Solving for molecular details in a flash

How do we know exactly what is happening at a molecular level during extremely fast processes, such as burning during combustion? In less than the blink of an eye, one chemical compound and then another are present in a flame only to disperse and give way to more. Understanding which molecules are present gives scientists a way of understanding the inner workings of the chemical processes taking place.

But traditionally used methods for measuring molecule sizes struggle to capture such fast, transient processes. And conventional optical microscopy not only falls short in speed but also cannot spatially resolve molecules, which typically are no larger than a few nanometers, or billionths of a meter, in size.

Now a Caltech team led by Lihong Wang, the Bren Professor of Medical Engineering and Electrical Engineering, has developed a new tool called Compressed Ultrafast Planar Polarization Anisotropy Imaging (CUP2AI), which delivers insights into dynamic events, with potential applications not only in combustion studies but also in such areas as drug design and nanoparticle formation.

In a paper recently published in the journal Nature Communications, Wang and his colleagues present the CUP2AI technique and describe its successful use in imaging carcinogenic chemicals in flames and imaging, in water, a common fluorescent chemical used in biomedical applications.

“When an event is fast, you want to see the whole event dynamically,” says Wang, who is also the Andrew and Peggy Cherng Medical Engineering Leadership Chair and executive officer for medical engineering at Caltech. “You want to understand the physical process in both space and time, and that is what our new light-speed imaging technique enables.”

Take the example of combustion flames, says Peng Wang, a former postdoctoral scholar from Lihong Wang’s group who is a lead author of the new paper along with Yogeshwar Nath Mishra of Caltech, JPL, and the Indian Institute of Technology in Jodhpur, and Florian J. Bauer of the Friedrich-Alexander University of Erlangen-Nuremberg in Germany.

To fully understand what is happening, scientists need to study flames using a variety of fuels, which means that the chemical reactions will happen differently. Then there are altered conditions to consider, and in each case, modified chemical reactions will take place producing a unique subset of molecules.

“If we are able to probe the molecule size, we can understand how these reactions happen for different fuels under different conditions. Because combustion is used in cars, airplanes, and even rockets, we need to understand these chemical reactions. Then we can make more efficient combustion engines. We can also potentially help reduce the pollutants produced through combustion.”
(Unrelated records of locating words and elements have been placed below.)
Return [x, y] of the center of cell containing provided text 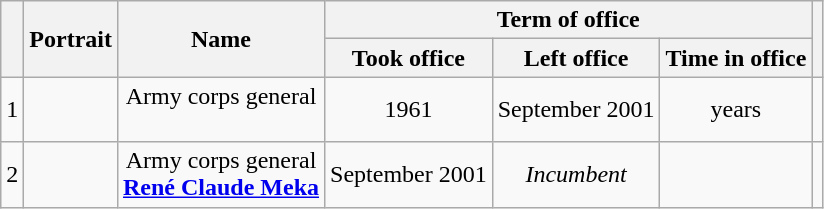
Time in office [736, 58]
1961 [409, 110]
Army corps general [220, 110]
Term of office [568, 20]
Army corps generalRené Claude Meka [220, 174]
Left office [576, 58]
Took office [409, 58]
2 [12, 174]
years [736, 110]
Name [220, 39]
1 [12, 110]
Incumbent [576, 174]
Portrait [71, 39]
Return the (x, y) coordinate for the center point of the cell that contains the specified text.  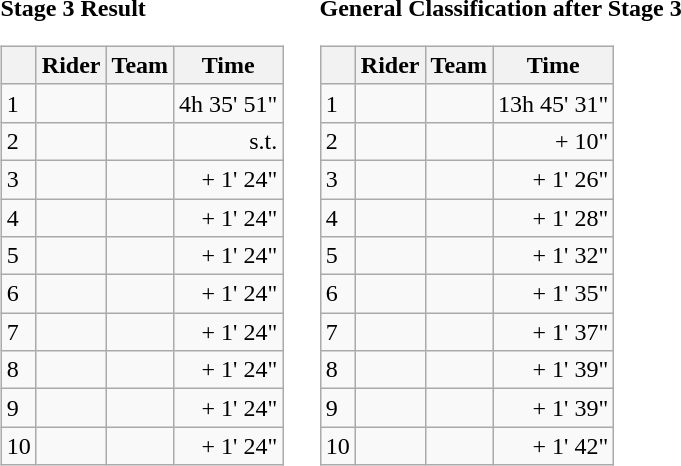
+ 1' 26" (554, 179)
13h 45' 31" (554, 103)
+ 10" (554, 141)
+ 1' 35" (554, 294)
+ 1' 32" (554, 256)
s.t. (228, 141)
4h 35' 51" (228, 103)
+ 1' 42" (554, 446)
+ 1' 28" (554, 217)
+ 1' 37" (554, 332)
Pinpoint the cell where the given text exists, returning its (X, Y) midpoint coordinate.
A new technique built on the foundation laid by the world’s fastest camera

CUP2AI builds upon previous work in Wang’s lab that resulted in the invention of the world’s fastest camera as well as the creation of a series of ultra-fast imaging techniques through the development of a technique called compressed ultrafast photography (CUP).

The new technique relies on the polarization of light. Like wavelength and intensity, polarization is a fundamental property of light and represents the direction in which the electric component of a light wave is oriented with respect to the wave’s general direction of travel. And it turns out that the polarization of fluorescent light is linked to the orientation of the molecule that emits it.

To understand this, first consider that molecules are always moving. One of the ways in which they move is translational—that is, from one place to another. A second is rotational, involving spinning around one or more of three axes.

“The characteristics of this second type of motion is determined by the size of the molecule,” says Peng Wang. “As you might imagine, the larger the molecule, the harder it is to rotate.” Smaller molecules, in contrast, are easier to rotate and thus can rotate faster.

When a laser beam interacts with a molecule, the electrons in the molecule are excited to a higher energy state. As they relax back down to a lower energy state, they emit photons, producing fluorescence emission that decays over some period of time.

For molecules excited by a linearly polarized laser, this fluorescence will have a certain degree of polarization. But that polarization will evolve rapidly on timescales that are measured in billionths or trillionths of a second, and this is what CUP2AI measures.

Specifically, CUP2AI takes two different polarization measurements—one parallel to the direction of the laser beam‘s polarization and one perpendicular to that direction. Initially, the majority of the fluorescence comes from the parallel polarization, but, over time, rotation increases the amount of polarization in the perpendicular direction, making the difference, or anisotropy, smaller and smaller. How fast this anisotropy changes is determined by molecular size.

“The larger the molecule, the slower this difference will decay, and that allows us to figure out the size of the molecule,” says Peng Wang. He adds that other methods that have been used to measure molecular size in dynamic environments have only been able to determine the size at a single point or to average the entire sample. “Ours is the first tool that is able to make a 2D map of fluorescence all in a single shot,” he says.

Lihong Wang adds that the relationship between molecular size and the decay of the polarization anisotropy is based on an equation originally derived by the famous scientists Albert Einstein, George Stokes, and Peter Debye. “So we are combining classical physics with modern technology and applying it to a very current problem—combustion efficiency—that has to do with energy,” he says. “That’s exciting to me.”